* _The problem_:
Copy the rows from the one containing "coordinates (834, 433)." through the one containing "(219, 106).", putting "draw bar charts" in place of "plot bar charts" and leaving everything else unchanged.

☆ ☆ ☆ ☆ ☆ ☆ ☆

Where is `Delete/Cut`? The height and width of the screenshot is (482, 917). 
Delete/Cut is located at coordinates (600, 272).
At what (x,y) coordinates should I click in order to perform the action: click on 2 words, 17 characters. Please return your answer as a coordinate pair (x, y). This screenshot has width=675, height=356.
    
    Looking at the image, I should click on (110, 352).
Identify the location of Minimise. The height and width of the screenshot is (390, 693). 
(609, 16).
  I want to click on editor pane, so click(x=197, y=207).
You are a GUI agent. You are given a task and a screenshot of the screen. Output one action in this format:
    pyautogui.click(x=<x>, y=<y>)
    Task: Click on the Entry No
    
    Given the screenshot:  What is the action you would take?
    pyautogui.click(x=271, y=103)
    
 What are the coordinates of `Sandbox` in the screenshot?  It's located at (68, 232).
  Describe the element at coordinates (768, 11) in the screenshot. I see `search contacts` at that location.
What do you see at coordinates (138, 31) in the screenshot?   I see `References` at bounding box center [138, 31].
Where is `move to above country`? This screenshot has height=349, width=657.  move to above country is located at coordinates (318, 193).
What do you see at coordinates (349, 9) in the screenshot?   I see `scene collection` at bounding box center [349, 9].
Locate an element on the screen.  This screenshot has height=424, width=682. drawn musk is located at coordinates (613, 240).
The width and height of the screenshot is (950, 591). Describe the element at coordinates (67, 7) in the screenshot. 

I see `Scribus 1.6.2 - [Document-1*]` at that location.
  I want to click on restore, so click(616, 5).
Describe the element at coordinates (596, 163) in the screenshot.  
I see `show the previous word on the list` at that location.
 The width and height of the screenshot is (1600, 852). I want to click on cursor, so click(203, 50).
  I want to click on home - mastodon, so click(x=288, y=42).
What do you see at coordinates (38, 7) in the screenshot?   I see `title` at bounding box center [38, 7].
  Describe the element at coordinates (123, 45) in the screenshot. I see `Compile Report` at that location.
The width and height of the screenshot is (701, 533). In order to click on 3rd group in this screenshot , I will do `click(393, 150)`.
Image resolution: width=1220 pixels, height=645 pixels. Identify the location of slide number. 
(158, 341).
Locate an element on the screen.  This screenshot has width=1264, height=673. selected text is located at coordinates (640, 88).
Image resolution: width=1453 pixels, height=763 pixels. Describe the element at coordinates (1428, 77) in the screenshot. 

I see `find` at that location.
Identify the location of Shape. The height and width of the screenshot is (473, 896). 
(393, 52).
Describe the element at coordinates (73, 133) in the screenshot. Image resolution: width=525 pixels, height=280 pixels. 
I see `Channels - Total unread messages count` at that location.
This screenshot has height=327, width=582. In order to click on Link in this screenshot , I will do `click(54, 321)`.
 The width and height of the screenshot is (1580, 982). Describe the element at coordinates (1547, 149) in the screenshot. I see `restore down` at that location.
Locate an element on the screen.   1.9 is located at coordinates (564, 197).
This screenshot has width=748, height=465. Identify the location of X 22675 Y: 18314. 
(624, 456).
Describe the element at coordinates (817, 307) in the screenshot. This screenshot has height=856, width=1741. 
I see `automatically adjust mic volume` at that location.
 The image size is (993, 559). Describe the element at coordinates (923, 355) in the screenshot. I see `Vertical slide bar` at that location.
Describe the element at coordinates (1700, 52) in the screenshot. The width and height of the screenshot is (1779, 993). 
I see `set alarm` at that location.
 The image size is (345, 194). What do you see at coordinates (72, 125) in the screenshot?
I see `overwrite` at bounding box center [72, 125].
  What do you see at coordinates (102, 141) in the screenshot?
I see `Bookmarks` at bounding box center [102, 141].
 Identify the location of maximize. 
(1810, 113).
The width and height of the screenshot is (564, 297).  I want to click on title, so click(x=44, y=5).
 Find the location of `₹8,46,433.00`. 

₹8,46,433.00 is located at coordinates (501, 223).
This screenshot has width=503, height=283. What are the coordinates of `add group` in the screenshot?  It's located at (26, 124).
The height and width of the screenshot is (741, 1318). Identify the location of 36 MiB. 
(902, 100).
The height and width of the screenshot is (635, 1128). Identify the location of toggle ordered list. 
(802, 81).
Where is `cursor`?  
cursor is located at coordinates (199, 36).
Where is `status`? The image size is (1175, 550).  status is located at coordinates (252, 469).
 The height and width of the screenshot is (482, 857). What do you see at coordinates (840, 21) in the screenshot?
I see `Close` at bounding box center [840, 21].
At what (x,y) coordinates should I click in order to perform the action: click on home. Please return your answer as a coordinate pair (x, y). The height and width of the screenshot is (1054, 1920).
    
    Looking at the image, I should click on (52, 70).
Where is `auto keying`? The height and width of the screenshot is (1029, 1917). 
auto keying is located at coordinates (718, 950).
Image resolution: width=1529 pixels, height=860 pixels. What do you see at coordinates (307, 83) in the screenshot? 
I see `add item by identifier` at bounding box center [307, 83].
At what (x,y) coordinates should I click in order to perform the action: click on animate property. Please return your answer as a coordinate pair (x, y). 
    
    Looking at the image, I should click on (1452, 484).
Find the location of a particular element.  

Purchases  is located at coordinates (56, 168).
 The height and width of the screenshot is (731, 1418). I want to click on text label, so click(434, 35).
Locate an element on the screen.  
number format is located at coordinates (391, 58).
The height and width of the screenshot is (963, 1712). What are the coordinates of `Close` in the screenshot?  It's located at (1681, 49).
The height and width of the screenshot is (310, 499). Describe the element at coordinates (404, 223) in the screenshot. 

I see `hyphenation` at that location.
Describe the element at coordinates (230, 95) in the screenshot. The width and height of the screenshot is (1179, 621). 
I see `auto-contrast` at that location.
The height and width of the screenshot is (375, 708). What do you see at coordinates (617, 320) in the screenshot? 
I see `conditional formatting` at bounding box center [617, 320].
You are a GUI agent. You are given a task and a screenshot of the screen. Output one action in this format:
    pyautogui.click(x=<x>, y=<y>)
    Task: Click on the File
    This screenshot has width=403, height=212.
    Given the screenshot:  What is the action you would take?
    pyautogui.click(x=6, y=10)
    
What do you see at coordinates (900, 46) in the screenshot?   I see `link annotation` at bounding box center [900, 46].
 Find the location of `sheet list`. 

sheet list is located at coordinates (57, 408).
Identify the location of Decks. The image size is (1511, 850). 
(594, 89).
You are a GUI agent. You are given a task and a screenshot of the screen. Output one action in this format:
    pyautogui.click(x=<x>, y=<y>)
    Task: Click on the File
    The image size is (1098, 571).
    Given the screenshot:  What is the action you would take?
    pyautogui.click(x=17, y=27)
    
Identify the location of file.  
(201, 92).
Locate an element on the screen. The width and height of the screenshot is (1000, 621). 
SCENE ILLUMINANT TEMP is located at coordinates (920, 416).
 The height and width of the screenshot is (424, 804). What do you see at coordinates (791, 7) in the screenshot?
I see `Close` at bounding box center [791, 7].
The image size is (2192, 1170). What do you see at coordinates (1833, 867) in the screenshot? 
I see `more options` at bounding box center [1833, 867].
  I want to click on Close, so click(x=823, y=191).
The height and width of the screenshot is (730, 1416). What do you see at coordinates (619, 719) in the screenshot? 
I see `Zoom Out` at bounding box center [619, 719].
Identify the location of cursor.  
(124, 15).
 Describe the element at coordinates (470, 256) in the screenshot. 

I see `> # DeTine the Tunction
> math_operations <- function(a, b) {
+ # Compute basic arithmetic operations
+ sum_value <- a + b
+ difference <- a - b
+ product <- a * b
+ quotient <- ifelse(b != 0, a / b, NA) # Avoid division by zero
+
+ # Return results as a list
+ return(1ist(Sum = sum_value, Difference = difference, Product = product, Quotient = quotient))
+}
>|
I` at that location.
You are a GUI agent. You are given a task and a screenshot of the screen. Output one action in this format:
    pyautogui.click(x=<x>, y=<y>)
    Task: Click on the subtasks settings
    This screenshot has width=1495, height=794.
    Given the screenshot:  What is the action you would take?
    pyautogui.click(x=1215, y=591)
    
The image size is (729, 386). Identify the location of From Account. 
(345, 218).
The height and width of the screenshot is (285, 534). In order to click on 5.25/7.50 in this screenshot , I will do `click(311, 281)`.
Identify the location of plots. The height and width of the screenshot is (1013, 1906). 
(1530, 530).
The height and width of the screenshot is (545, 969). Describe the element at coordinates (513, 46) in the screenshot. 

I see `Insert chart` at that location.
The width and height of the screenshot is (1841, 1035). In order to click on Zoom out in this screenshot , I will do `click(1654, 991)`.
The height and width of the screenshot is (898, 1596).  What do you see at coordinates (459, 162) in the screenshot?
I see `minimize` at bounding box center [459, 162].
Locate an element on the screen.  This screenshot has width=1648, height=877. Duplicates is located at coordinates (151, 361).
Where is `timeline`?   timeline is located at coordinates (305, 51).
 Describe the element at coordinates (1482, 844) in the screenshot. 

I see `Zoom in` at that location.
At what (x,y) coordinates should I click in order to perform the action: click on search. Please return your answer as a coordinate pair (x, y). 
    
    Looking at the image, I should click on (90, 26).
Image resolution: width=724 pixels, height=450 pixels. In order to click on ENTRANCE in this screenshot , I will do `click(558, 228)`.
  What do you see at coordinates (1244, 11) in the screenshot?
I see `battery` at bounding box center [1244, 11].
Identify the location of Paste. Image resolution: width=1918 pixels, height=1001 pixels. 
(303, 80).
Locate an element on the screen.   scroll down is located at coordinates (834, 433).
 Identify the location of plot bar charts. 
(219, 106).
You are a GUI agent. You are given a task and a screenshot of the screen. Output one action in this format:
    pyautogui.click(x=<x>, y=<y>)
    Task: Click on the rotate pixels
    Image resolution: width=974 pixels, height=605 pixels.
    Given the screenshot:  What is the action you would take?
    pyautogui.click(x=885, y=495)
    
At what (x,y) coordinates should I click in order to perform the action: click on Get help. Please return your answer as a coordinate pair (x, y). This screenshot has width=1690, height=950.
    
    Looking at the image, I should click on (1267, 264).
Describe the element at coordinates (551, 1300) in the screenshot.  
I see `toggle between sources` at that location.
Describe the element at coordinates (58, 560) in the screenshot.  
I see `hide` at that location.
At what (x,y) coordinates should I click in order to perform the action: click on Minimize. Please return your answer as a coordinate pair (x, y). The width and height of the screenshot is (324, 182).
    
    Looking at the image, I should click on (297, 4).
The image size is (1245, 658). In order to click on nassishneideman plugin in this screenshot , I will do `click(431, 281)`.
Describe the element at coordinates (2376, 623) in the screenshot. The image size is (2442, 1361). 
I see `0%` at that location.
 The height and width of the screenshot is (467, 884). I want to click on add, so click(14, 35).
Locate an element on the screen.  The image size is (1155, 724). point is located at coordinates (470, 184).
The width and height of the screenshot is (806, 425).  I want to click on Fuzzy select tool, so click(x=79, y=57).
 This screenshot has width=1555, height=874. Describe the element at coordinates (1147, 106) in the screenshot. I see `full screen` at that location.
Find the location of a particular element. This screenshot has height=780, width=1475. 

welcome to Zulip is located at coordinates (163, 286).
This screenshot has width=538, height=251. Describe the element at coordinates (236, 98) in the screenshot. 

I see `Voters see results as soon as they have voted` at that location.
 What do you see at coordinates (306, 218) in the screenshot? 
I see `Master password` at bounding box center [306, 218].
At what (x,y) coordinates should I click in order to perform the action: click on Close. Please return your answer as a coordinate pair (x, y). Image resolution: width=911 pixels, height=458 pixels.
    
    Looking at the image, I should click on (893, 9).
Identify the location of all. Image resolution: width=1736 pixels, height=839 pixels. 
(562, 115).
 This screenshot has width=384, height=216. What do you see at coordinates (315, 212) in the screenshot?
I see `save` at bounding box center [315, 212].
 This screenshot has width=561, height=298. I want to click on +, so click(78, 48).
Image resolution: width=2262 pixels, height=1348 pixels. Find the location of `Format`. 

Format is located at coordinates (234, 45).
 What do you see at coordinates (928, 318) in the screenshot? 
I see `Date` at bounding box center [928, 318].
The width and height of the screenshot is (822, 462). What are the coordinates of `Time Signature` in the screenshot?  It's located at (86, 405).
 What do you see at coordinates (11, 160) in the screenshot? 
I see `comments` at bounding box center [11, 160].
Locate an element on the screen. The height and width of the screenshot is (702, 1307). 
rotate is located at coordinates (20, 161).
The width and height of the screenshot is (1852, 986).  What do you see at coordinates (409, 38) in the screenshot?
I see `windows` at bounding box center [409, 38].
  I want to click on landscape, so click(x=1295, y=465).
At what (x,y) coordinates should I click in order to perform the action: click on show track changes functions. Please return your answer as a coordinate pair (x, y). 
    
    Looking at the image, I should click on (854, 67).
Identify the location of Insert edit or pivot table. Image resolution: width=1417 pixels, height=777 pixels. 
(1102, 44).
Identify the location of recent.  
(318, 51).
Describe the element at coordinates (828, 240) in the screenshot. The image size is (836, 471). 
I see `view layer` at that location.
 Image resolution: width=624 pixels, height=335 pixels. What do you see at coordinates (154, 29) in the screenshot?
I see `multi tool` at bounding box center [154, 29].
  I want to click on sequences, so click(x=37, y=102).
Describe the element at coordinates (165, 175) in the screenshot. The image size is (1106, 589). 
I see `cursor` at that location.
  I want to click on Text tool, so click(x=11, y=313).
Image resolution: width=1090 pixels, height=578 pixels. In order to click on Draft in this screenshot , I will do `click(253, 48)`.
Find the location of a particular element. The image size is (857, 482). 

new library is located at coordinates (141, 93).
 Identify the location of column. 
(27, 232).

☆ ☆ ☆ ☆ ☆ ☆ ☆

* _The answer_:
Locate an element on the screen.   scroll down is located at coordinates (834, 433).
 Identify the location of draw bar charts. 
(219, 106).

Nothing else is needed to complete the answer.